Through a randomized controlled trial of more than 30,000 households in Michigan – where one-quarter of the households were encouraged to make residential energy efficiency investments and received assistance – the economists find that the costs to deploy the efficiency upgrades were about double the energy savings.
“In the case of residential energy efficiency investments, the projected savings overestimate the reality on the ground,” says Michael Greenstone, the Milton Friedman professor of economics and director of the Energy Policy Institute at the University of Chicago (EPIC). “A problem as urgent as climate change must be addressed using policies that deliver the greatest bang for their buck….In the meantime, it is critical that we field test energy efficiency programs to determine which investments offer the greatest potential.”
The study – a part of The E2e Project and led by Greenstone, as well as Meredith Fowlie and Catherine Wolfram of UC Berkeley – assessed the nation’s largest residential energy efficiency program, the Federal Weatherization Assistance Program (WAP). Participating low-income households were provided with about $5,000 worth of weatherization upgrades (e.g. furnace replacement, attic and wall insulation, and weather stripping) per home at zero out-of-pocket costs. The upgrades did reduce the households’ energy consumption by about 10 to 20% each month. But that only translated into $2,400 in savings over the lifetime of the upgrades – half of what was originally spent to make the upgrades, and less than half of projected energy savings.
“Energy efficiency programs are generally viewed as cost effective. This view is often based on engineering calculations and associated savings projections,” says Fowlie, an associate professor of agriculture and resource economics and Class of 1935 Endowed Chair in Energy at UC Berkeley. “Our data-driven analysis that measures the actual returns on energy efficiency investments shows how these projections can be quite flawed. In actuality, the energy efficiency investments we evaluated delivered significantly lower savings than the models predict.”
Past studies have claimed that energy efficiency investments don’t deliver the expected energy savings because of a ‘rebound effect’: households adjust their behaviors and consume more energy services than they had before the investments were made. However, the economists could find no evidence of this ‘rebound effect’ in the households they studied.
Further, some say that the broader societal benefits – savings as a result of reductions in pollution from energy production– justify the investments. Again, the findings did not support this.
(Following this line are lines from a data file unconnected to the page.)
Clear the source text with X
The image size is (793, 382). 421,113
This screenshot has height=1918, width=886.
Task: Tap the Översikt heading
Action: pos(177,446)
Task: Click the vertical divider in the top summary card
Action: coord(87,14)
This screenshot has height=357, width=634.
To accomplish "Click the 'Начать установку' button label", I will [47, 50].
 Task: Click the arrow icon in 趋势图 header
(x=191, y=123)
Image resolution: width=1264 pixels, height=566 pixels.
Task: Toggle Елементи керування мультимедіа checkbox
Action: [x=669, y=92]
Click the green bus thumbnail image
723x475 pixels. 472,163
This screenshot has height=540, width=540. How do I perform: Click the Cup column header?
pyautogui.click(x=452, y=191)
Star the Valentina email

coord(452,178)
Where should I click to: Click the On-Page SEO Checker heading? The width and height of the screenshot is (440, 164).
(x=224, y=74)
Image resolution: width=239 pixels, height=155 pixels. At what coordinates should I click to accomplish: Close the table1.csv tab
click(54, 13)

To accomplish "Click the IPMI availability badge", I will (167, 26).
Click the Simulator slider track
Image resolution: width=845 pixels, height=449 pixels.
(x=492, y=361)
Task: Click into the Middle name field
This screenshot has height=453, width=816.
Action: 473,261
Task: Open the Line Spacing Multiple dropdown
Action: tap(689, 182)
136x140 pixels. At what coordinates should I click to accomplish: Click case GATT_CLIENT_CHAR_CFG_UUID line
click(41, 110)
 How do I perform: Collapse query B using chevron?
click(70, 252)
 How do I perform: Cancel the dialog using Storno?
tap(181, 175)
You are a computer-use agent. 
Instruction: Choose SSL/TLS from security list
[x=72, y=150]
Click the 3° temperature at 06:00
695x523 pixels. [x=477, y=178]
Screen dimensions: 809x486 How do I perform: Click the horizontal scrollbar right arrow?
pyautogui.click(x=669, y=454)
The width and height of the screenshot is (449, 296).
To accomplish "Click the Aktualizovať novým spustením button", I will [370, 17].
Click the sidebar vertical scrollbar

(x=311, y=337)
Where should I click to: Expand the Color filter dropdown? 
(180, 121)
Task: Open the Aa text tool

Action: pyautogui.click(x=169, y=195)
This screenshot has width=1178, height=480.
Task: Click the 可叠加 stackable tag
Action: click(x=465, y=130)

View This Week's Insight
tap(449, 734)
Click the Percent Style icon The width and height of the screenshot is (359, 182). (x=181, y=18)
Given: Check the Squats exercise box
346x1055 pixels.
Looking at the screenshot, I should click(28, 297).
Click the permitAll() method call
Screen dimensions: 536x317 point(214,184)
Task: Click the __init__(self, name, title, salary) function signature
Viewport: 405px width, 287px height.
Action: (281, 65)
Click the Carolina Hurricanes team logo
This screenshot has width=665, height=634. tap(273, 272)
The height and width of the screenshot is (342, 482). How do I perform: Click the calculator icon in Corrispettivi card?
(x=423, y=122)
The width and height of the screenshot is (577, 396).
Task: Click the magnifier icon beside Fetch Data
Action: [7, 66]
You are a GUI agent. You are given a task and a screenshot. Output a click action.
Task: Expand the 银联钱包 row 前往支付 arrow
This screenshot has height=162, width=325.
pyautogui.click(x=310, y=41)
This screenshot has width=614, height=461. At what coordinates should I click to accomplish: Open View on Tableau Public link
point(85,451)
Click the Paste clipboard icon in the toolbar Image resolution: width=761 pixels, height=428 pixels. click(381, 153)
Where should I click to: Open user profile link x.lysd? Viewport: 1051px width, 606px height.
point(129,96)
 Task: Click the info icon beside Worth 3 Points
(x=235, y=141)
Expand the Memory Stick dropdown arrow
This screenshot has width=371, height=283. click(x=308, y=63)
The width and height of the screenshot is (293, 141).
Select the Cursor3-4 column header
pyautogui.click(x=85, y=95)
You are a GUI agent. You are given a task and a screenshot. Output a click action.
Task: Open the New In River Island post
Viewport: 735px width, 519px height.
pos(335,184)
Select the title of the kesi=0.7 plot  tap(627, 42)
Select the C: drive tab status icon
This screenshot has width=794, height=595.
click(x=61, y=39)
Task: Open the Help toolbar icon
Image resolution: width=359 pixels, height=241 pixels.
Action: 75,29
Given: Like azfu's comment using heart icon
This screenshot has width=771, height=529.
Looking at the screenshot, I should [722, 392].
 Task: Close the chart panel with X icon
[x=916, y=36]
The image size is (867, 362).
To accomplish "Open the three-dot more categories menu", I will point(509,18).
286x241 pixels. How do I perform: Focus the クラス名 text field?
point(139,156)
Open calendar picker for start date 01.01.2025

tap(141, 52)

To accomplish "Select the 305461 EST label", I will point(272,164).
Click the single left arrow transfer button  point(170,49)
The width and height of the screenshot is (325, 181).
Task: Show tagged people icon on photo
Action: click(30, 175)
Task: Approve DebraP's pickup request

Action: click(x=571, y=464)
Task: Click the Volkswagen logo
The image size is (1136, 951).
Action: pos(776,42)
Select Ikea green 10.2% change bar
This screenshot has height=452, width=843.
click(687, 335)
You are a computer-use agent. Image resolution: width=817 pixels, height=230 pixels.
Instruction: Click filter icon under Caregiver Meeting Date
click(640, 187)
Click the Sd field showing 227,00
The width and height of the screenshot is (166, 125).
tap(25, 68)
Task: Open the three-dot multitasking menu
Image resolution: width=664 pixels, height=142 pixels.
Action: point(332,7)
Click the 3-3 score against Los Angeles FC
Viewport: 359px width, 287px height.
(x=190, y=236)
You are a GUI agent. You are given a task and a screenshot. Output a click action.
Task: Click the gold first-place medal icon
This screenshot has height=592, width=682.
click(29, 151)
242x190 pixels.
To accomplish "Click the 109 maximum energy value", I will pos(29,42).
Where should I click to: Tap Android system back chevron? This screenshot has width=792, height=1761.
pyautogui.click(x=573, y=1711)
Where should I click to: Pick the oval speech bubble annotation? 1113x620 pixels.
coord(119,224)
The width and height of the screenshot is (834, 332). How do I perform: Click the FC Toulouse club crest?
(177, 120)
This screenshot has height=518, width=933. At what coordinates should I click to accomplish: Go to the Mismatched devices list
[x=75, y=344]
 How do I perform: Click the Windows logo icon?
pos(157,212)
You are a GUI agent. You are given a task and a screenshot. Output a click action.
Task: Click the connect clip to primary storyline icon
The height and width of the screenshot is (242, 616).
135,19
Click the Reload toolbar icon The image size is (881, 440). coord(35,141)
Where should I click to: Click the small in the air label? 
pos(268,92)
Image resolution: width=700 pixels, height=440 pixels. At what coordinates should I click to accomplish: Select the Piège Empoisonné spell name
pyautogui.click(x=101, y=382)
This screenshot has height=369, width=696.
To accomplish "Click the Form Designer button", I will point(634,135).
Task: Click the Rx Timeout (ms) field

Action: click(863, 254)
Another claim is that energy efficiency programs have a low take-up rate because consumers don’t know about the programs or how to participate, driving down the expected benefits. To investigate this, the authors studied whether extensive outreach and assistance would boost the take-up rate of the program. Using a firm with extensive experience in managing outreach campaigns, the research team made almost 7,000 home visits, more than 32,000 phone calls, and 2,700 follow-up appointments. Yet, despite this aggressive outreach and personal assistance, only 6% of households in the treatment group participated in the program, compared to 1% in the control group. In the end, it cost more than $1,000 for each additional household encouraged to undertake these free energy efficiency investments.
“At the end of the day, the models don’t capture some of the hard-to-quantify costs involved in making energy efficient choices, which could help explain why people aren’t taking advantage of the opportunities as much as the models predict,” says Wolfram, the Cora Jane Flood professor of business administration at UC Berkeley’s Haas School of Business and faculty director at the Energy Institute at Haas. “This is another reason why potential energy efficiency investments need to be rigorously tested in real-world conditions before relying too heavily on them to solve climate change.”
Read the full working paper
This research was made possible thanks to generous support from the Alfred P. Sloan Foundation, the MacArthur Foundation, the Rockefeller Foundation, and the UC Berkeley Energy and Climate Institute.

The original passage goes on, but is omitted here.